The 6 Functions of a Funeral
In today’s culture we have been trained to work hard, to strive for something better, to get things done faster and cheaper, and to not waste time on stuff that culture deems as trivial or unimportant. Unfortunately, this mindset has been applied to the concept of the funeral and the final farewell we give our cherished loved ones. As families live a less centralized life, with family members often spread out through different states, the desire has become to get everything done as quickly and painlessly as possible in order to minimize the impact on family and friends who have jobs and responsibilities, or who may have to travel to attend the service. Some families are even making complete arrangements over the phone for immediate cremation with little to no ceremony involved in the process. For many of you reading this, you may now be asking yourself, “so, what is the problem?” I am glad you asked that question!
The funeral has served six major functions since the beginning of time that go far beyond the simple task of finding something to do with our loved one’s physical shell.
First, the funeral provides a time when family and friends can come together and begin the difficult process of grasping the reality that someone they have loved dearly has died. Seeing the body, or simply receiving family and friends, allows our minds to begin to understand the permanence of our loved one’s death. Grasping this reality does a great deal to begin a person’s grieving and mourning process properly.
Second, the funeral provides a time when friends and family can come together to recall the life of a deceased loved one in a way that helps convert the relationship with that deceased loved one from a physical relationship to a more spiritual and emotional one. This time of recall allows everyone in attendance the chance to share memories of the person who has died and can help family members by providing an opportunity for the sharing of cherished remembrance rather than thoughts of regret and sadness.
Third, the funeral tells the community that someone loved in the community has died, and that their family needs support. Allowing friends, family, and acquaintances to come together in a supportive environment to lift each other up in their grief, also gives a chance for those left behind to turn their grief into mourning (the outward expression of grief).

ACTIVITY A: Reproduce word for word the part of the funeral text starting with "First, the funeral" and going on through "mourning process properly.".
ACTIVITY B: Carry the text on the six functions of a funeral forward from its final sentence.
The data that comes next is separate material, unrelated to the funeral text.

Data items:

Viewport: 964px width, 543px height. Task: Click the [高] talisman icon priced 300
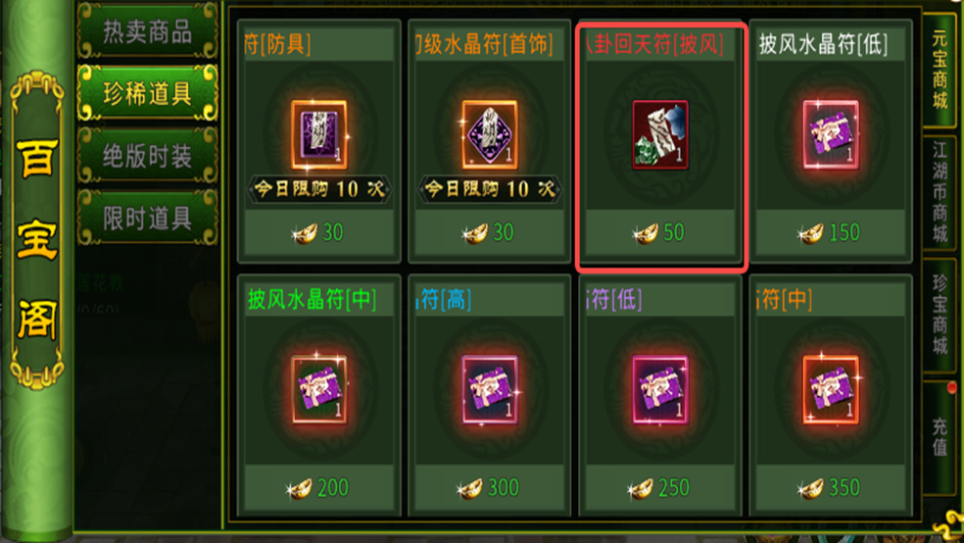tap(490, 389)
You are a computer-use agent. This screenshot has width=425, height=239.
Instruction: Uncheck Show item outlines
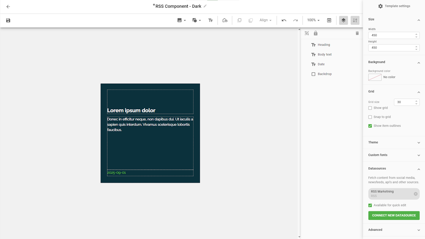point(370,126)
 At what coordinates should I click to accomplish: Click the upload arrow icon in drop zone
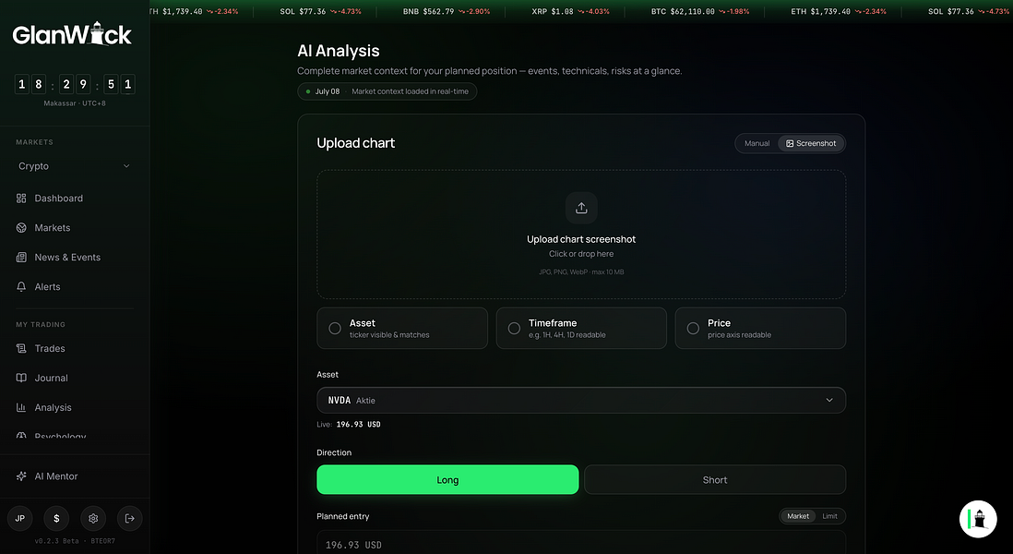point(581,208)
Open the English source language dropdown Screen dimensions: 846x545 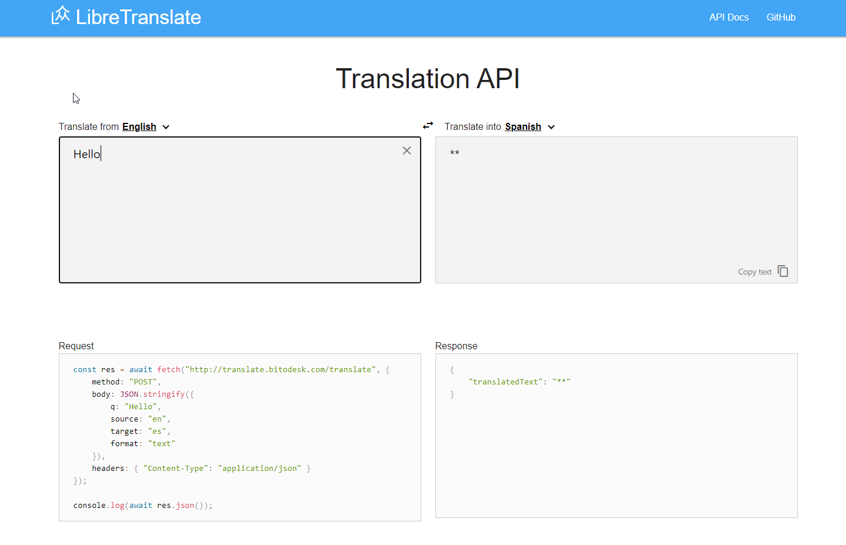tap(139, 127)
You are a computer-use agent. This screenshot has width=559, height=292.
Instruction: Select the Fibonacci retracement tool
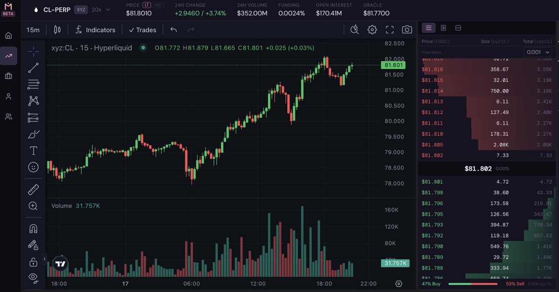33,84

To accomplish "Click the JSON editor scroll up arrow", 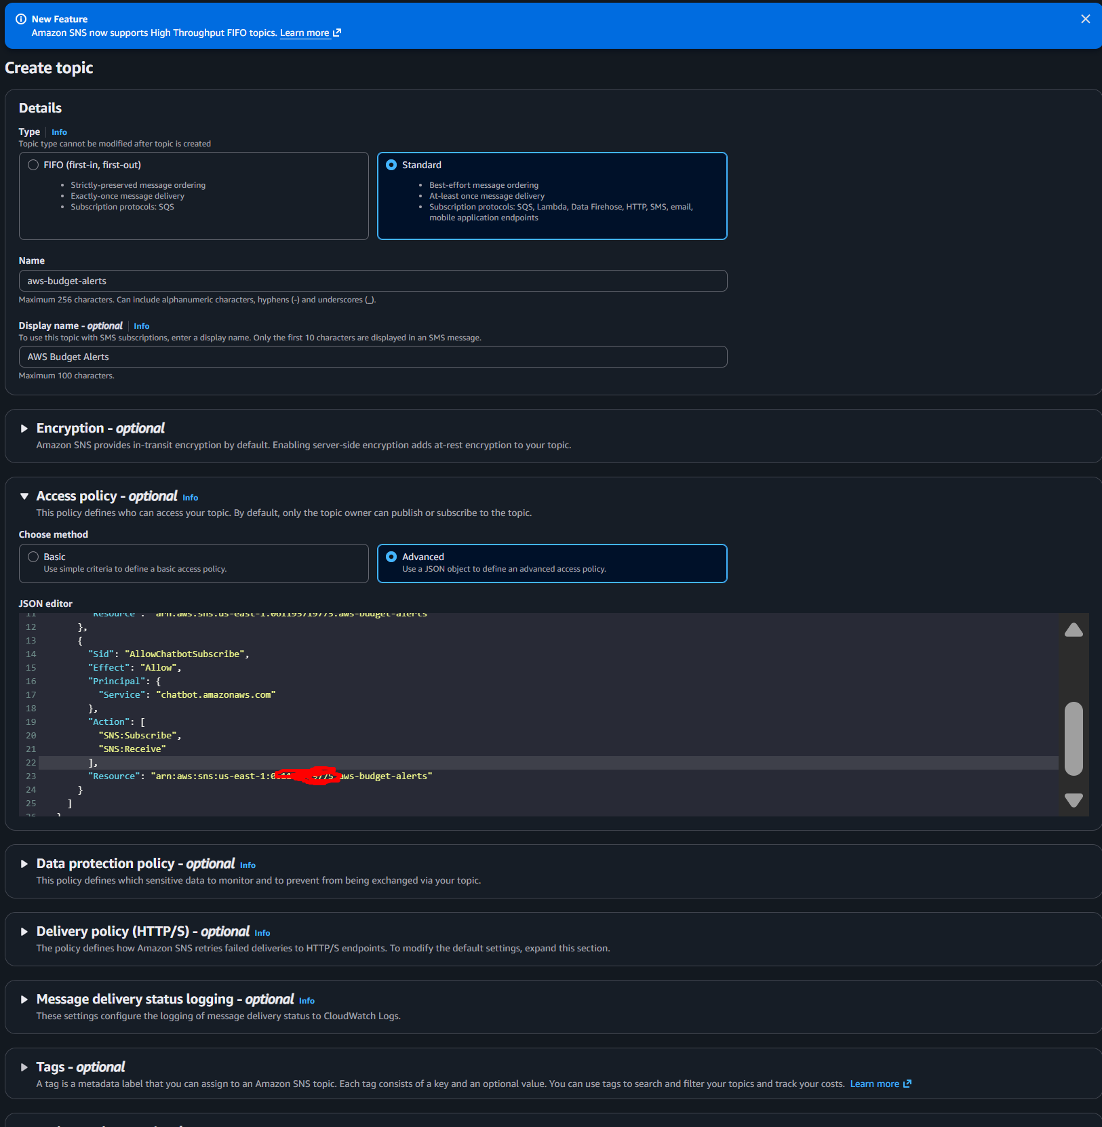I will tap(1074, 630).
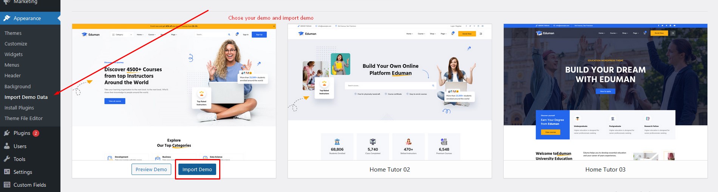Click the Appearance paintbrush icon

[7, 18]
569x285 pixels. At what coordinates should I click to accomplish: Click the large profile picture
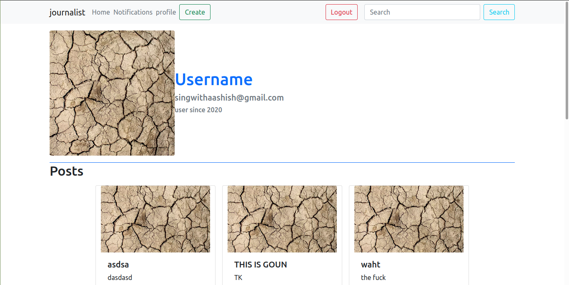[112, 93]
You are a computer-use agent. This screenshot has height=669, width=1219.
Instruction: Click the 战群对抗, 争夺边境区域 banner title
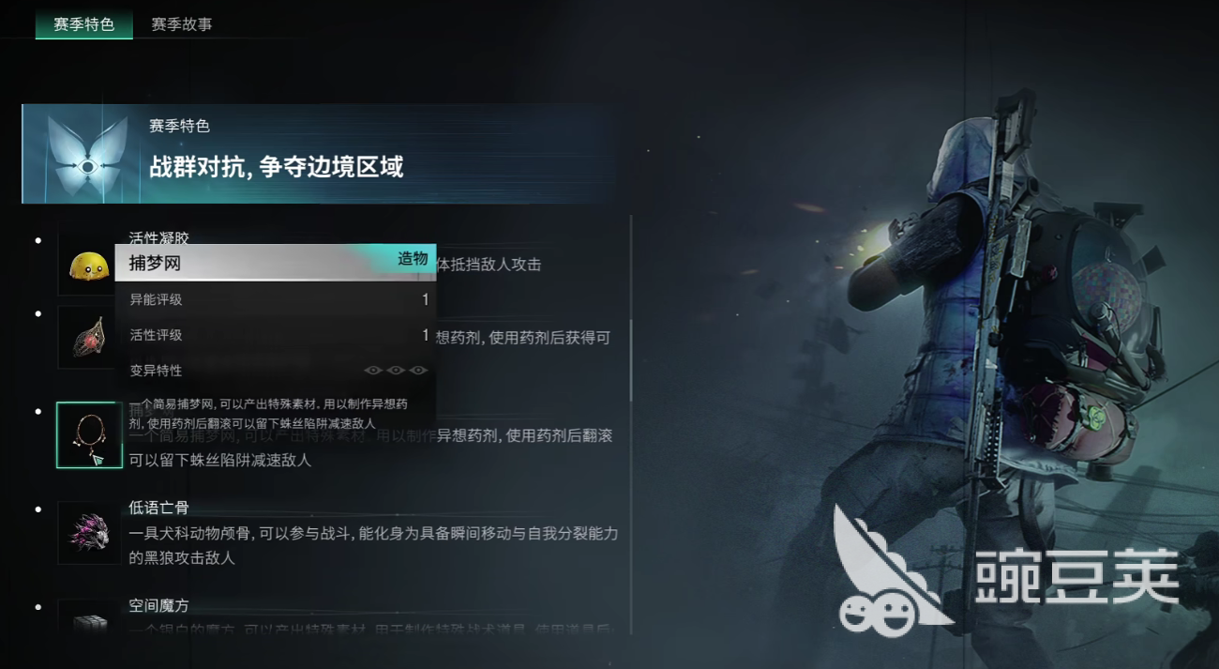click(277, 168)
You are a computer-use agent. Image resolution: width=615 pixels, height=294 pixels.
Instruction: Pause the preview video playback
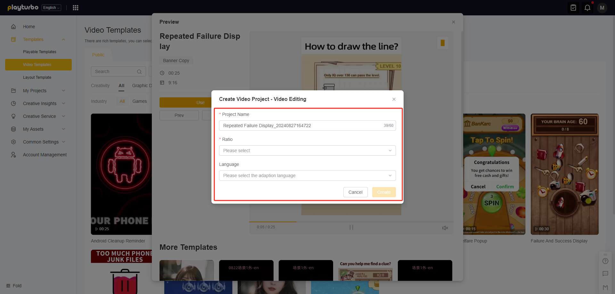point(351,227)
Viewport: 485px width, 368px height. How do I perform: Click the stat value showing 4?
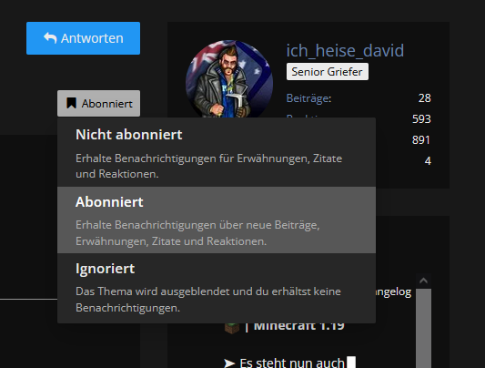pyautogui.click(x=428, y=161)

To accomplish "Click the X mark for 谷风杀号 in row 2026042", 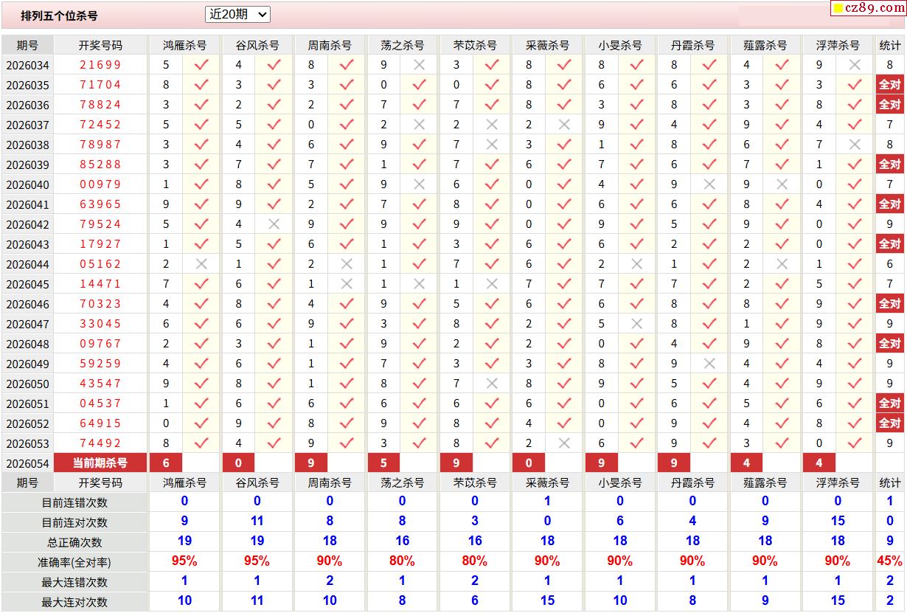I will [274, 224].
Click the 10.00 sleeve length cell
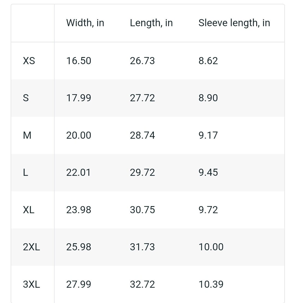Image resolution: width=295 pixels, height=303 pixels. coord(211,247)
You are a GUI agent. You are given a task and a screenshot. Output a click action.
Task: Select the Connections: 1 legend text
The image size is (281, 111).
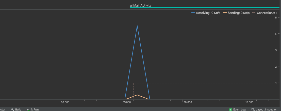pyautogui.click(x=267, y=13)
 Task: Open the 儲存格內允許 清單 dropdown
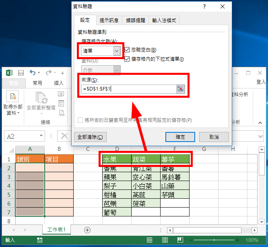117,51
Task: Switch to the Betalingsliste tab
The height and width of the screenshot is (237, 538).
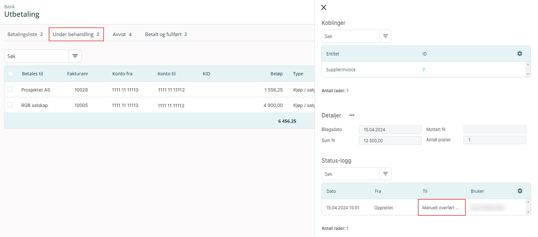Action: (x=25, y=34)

OUTPUT A:
First, the funeral provides a time when family and friends can come together and begin the difficult process of grasping the reality that someone they have loved dearly has died. Seeing the body, or simply receiving family and friends, allows our minds to begin to understand the permanence of our loved one’s death. Grasping this reality does a great deal to begin a person’s grieving and mourning process properly.

OUTPUT B:
Fourth, as mentioned above, changing grief into an expression of mourning helps prevent our sadness from becoming an unbearable weight we carry around our soul. Tears are therapeutic. Expression of the many feelings and emotions surrounding the death of a cherished loved one is vital to the beginning of a healthy grieving process.
Fifth, throughout time mankind has been on a quest for meaning. During the sadness that occurs after the death of a loved one, this search for meaning occurs asking the questions “did my loved one’s life have meaning?” and, possibly, “does my life have meaning?”. Raising these questions during moments of reflection brought about during a well thought out funeral, allows those present to determine how they want to move through their grief into their “new normal.”
Sixth, along the lines of number five, funerals allow us the chance to wake up to the things we really care about. Reflection of the life lived and our life going forward has a way of either affirming or challenging life choices, and allows us to embrace the importance of the life we live.
The funeral is less about a showy display for the community, and more about the facilitation and beginning of a healthy grieving process. Over the next few weeks we will look at how history has evolved in the art of remembering those around us who die, and how that has impacted the way our culture currently grieves.
*the information used within this article is drawn from the work of Dr. Alan D. Wolfelt, PH.D., The Why of the Funeral.